Friendly visiting among the poor: a handbook for charity workers, by Mary Ellen Richmond

Diante do avanço de ideias e práticas conservadoras e reacionárias que impactam o cotidiano de assistentes sociais brasileiros hoje, resgatar a história da profissão a partir de uma leitura crítica pode ser um bom exercício para encontrar pistas de forma a entendermos os desafios contemporâneos.

A obra de Mary Ellen Richmond é sem dúvidas uma das que mais influenciaram o Serviço Social no mundo. Produzida a partir dos vetores teóricos e ideológicos que fizeram parte do caldo cultural estadunidense na virada do século XIX para o XX, seus livros Diagnóstico social [Social Diagnosis] e O que é Serviço Social de Caso [What is Social Casework] foram traduzidos para vários idiomas - principalmente o primeiro, no qual a autora faz um esforço de apresentar a sua proposta metodológica para o Serviço Social.
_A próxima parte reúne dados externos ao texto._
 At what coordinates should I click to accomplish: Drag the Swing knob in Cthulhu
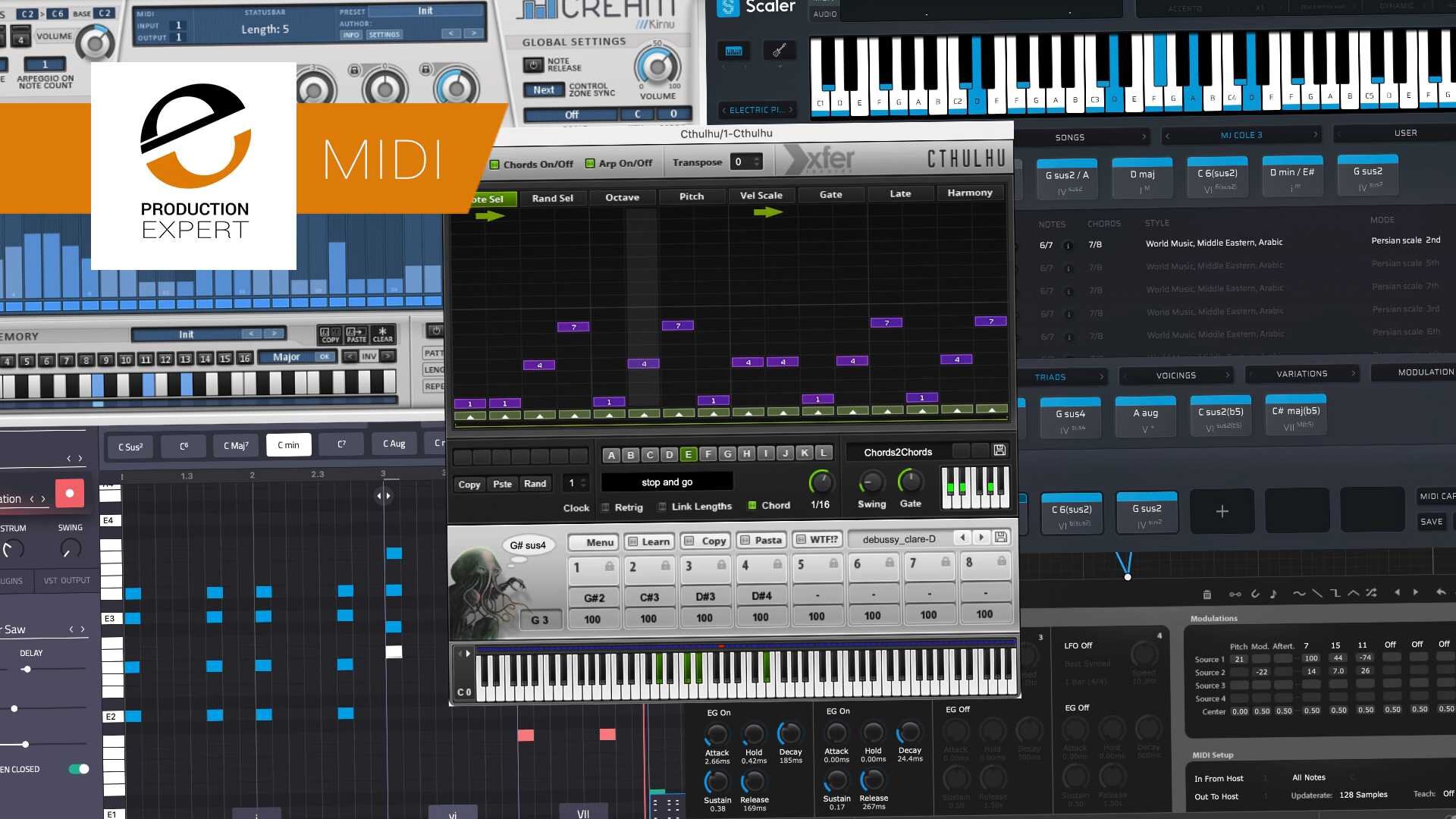pyautogui.click(x=868, y=482)
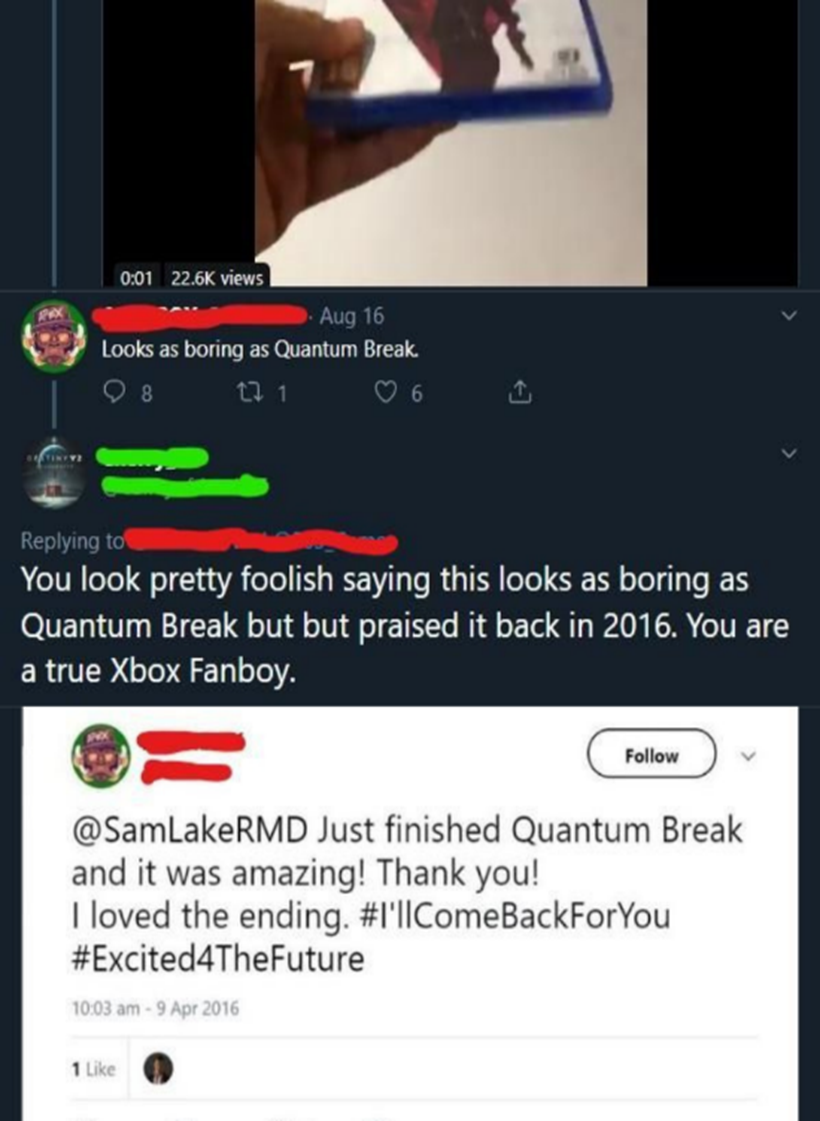The height and width of the screenshot is (1121, 820).
Task: Open the Destiny avatar of the replier
Action: tap(54, 472)
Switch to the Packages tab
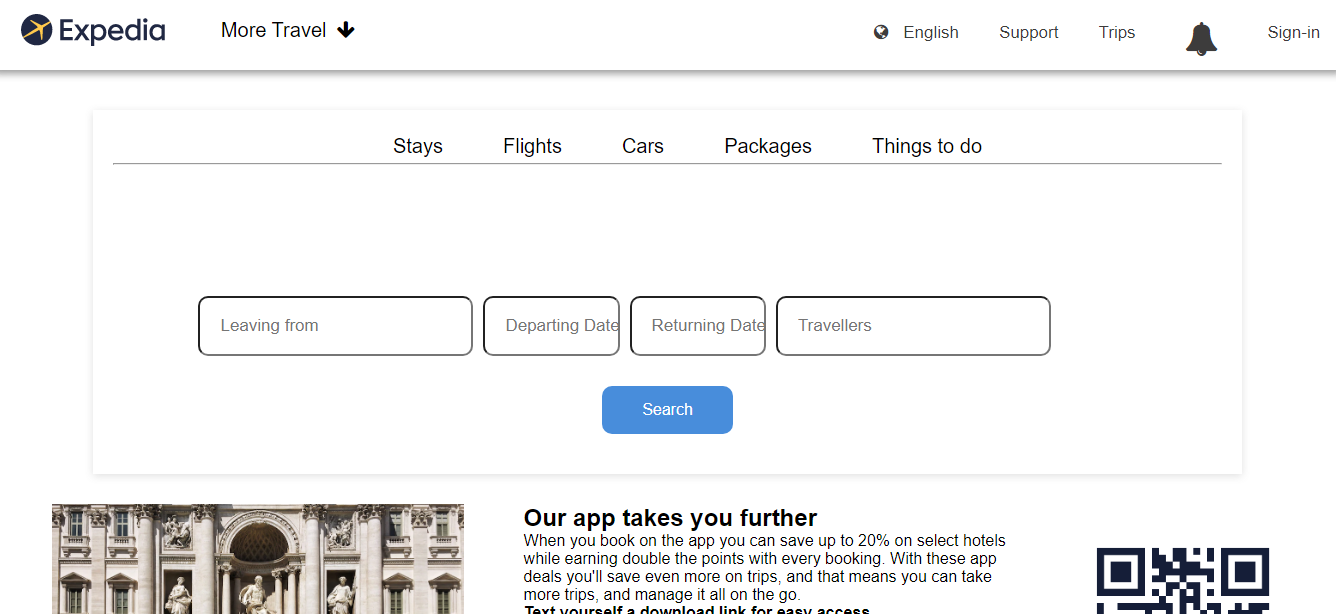This screenshot has height=614, width=1336. pos(768,146)
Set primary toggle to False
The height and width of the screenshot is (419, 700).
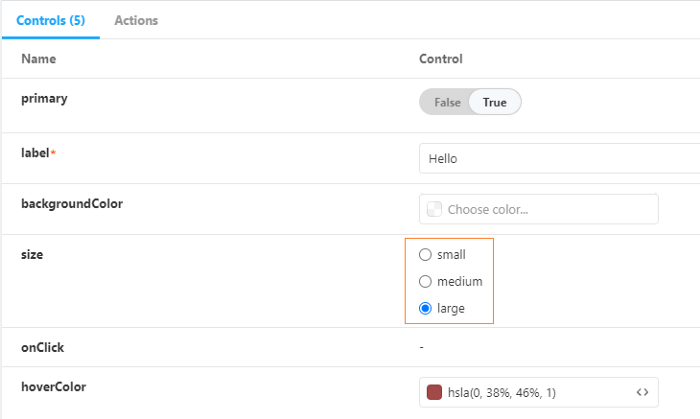447,102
Muitas coisas que foram imputadas à autora são méritos dela; outras, nem tanto. O fato é que é impossível falar de Serviço Social no século XX sem falar da perspectiva construída nos EUA, acompanhando o próprio processo de difusão da cultura e dos valores estadunidenses a partir da consolidação daquele país como a principal potência imperialista mundial. E para o Serviço Social as construções de Richmond foram centrais nesse processo.

O livro ora apresentado é pouco conhecido no Brasil, e por isso as citações aqui realizadas são de nossa livre tradução. As referências a esse texto já foram feitas por alguns estudiosos que se debruçaram sobre o processo de emergência do Serviço Social nos EUA e que reconhecem nele um momento central da trajetória de Richmond. Mas ele também expressa as disputas que estavam colocadas sobre o papel das ações de assistência e socorro aos pobres no estágio da “questão social” vivenciada naquele país na virada do século XIX para o XX.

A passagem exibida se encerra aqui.